Harlequin is the most ‘internationalised’ of the genre movies produced in the 1970s and 80s by the prolific Antony I Ginnane. Like its better-known (in Australia) stablemates Patrick (1978), Thirst (1979) and Turkey Shoot (1982), Harlequin featured imported stars and made no mention of Australian locations or institutions. This Ginnane entry went the furthest into ‘nowhereland’ by applying a quasi-American texture to the production. Nick and Doc Wheelan drive around in big black motorcade-style limousines, the red white and blue bunting of an American political rally adorns Nick’s house at a charity function, American telephone ringtones are heard and some of the local support cast are dubbed into American – the same fate everyone except Mel Gibson suffered when Mad Max (1979) was released in the US.
Made when the Australian film revival was less than a decade old and no major producers other than Ginnane were tailoring movies for the international market, Harlequin drew criticism for its lack of Australian character and performed only moderately at the local box-office, with the notable exception of Perth. Harlequin was the first major film made in the West Australian capital for over 20 years, and the mansion of local millionaire Alan Bond was used as the exterior for the Rast home. Australian critics and audiences may have been cool but the story overseas was very different. Harlequin won awards at the prestigious Sitges and Paris Fantasy Film Festivals, received theatrical release in the US and UK and was a sizeable hit in several Latin American territories.

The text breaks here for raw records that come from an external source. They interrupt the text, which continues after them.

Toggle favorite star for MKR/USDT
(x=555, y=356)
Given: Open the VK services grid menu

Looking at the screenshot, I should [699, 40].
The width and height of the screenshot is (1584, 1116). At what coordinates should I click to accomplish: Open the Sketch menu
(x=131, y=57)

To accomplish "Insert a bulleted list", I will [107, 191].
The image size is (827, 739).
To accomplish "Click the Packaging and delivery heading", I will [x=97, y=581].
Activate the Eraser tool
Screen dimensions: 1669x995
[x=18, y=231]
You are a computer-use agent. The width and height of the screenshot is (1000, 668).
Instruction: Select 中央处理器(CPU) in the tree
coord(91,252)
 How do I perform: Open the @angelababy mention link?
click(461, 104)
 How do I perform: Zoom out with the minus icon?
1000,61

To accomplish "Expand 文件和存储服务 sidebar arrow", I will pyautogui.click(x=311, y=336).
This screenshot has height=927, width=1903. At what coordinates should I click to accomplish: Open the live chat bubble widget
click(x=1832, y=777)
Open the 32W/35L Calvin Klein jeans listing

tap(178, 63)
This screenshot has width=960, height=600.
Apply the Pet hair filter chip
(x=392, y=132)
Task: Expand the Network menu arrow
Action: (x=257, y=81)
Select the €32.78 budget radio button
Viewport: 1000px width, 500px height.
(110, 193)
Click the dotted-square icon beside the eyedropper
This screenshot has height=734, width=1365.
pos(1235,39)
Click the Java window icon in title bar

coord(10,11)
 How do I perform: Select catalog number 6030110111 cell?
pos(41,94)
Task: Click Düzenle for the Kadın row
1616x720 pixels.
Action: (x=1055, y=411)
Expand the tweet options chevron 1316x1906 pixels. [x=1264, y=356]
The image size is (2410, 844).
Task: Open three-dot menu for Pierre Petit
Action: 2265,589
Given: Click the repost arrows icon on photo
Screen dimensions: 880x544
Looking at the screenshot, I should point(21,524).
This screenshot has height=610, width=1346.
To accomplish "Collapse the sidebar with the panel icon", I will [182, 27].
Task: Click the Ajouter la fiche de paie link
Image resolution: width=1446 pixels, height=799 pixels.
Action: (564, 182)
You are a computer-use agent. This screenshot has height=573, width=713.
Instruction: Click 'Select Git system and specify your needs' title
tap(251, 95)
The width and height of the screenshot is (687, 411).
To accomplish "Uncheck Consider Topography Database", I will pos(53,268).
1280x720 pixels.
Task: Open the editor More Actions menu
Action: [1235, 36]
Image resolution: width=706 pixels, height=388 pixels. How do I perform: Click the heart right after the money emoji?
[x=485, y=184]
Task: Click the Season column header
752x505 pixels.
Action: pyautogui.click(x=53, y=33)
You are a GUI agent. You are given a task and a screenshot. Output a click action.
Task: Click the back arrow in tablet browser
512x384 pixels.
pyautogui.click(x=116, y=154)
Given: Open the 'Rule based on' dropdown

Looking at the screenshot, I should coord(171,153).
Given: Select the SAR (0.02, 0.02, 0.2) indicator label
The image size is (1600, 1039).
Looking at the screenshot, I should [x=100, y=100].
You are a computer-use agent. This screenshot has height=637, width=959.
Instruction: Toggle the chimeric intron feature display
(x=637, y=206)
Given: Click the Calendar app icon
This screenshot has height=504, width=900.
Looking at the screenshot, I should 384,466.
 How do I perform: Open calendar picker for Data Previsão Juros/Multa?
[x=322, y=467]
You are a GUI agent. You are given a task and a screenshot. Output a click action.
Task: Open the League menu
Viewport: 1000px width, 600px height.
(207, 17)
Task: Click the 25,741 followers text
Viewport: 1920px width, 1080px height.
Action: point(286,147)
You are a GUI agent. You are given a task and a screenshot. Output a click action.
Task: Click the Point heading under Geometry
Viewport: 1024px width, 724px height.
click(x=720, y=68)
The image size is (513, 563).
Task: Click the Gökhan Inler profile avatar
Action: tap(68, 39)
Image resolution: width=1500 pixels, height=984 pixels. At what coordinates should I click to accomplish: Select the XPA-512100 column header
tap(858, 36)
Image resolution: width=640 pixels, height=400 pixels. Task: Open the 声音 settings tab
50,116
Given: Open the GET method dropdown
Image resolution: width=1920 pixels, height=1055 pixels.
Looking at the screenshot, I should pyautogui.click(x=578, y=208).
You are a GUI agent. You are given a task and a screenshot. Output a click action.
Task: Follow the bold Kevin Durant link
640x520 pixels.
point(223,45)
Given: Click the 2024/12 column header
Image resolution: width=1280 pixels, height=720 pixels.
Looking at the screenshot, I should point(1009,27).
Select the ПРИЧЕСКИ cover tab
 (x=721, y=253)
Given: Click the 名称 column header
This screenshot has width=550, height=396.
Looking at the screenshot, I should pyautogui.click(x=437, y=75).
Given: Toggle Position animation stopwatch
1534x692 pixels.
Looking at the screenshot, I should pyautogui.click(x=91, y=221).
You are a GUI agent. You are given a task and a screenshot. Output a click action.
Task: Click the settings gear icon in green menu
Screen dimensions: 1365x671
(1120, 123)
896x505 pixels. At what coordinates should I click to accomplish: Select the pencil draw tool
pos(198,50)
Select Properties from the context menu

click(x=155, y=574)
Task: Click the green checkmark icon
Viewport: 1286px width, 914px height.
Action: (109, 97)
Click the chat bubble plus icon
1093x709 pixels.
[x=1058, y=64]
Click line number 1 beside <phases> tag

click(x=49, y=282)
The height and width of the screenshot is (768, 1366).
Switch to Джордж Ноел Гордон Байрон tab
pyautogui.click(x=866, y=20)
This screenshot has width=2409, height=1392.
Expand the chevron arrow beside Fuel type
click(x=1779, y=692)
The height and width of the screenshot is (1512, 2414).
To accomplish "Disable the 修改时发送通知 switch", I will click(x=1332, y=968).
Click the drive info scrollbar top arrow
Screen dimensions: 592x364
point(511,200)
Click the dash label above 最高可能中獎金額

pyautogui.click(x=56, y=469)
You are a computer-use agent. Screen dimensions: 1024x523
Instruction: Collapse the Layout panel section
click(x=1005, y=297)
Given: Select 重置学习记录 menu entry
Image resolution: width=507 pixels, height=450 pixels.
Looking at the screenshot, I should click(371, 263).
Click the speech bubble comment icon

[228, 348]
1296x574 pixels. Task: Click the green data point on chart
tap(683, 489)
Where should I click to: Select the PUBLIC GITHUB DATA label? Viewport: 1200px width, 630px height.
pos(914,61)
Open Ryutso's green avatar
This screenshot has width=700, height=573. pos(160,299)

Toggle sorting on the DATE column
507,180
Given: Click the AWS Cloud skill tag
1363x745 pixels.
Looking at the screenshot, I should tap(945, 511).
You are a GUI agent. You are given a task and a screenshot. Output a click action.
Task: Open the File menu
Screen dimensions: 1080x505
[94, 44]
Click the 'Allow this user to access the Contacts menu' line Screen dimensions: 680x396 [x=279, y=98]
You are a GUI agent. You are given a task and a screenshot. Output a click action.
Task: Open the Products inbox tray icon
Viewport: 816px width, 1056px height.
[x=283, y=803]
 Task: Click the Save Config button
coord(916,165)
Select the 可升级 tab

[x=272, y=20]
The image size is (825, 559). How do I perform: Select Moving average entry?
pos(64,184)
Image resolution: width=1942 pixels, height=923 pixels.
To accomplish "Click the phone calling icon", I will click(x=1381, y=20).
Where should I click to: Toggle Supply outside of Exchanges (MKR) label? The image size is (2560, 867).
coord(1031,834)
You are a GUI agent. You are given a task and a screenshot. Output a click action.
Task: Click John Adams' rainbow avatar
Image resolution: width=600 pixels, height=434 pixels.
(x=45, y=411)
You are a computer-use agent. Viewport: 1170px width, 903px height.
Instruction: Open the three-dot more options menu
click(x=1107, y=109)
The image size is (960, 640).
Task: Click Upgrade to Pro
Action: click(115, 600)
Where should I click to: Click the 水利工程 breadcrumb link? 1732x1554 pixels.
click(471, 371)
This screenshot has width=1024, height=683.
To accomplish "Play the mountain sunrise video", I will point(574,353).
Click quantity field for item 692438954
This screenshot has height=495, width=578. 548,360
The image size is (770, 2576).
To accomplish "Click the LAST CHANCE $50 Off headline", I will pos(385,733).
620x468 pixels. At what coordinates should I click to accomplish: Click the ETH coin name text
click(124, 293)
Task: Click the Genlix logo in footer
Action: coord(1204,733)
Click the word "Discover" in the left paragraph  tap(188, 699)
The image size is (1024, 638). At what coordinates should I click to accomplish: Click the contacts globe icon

Antony I Ginnane claims that relative to its budget (around AUD$1 million) Harlequin ‘is one of the more successful Australian films ever’. All the hoopla surrounding Harlequin overshadowed its many qualities as a mystery thriller. Notwithstanding a few strained twists and some time and place incongruities that probably only Australian audiences noticed, the fanciful plot isn’t half-bad: Rasputin in modern dress played out against a backdrop of political intrigue. The names match up with the Russian figures – Gregory Wolfe/Grigori Rasputin; Nick Rast/Tsar Nicholas II; Tsaritsa Alexandra/Sandra Rast; Alexei Romanov/Alex Rast. Scriptwriter Everett De Roche even throws in a Jesus angle with a Shroud of Turin-like image of Wolfe that appears on the Rast’s kitchen floor.
Smoothly directed in widescreen by Simon Wincer (Phar Lap, 1983; Free Willy, 1993), Harlequin is one of the more polished Australian films of its day and mounts solid suspense by keeping the mystery of Wolfe alive until the final frames. Is he real or a fraud? Has he seduced Sandra? Is he an innocent who’s been framed? Who is the real puppeteer pulling the strings on Nick’s career, Wolfe or Machiavellian operator Wheelan? Crucial to the film’s success is the precise lead performance of British actor Robert Powell (Jesus of Nazareth, 1977), whose high cheekbones and cold stare make Wolfe charismatic and dangerous in the same moment. David Hemmings and Carmen Duncan are convincing as the distant couple and, in a role with thematic connections to his Oscar-winning performance as Willie Stark in All the King’s Men (1949), American veteran Broderick Crawford adds plenty of colour as Wheelan, the cigar-chomping powerbroker. Smartly paced and never dull, Harlequin is a notch above the ordinary genre film.
Harlequin was released in Australian cinemas on 20 March 1980.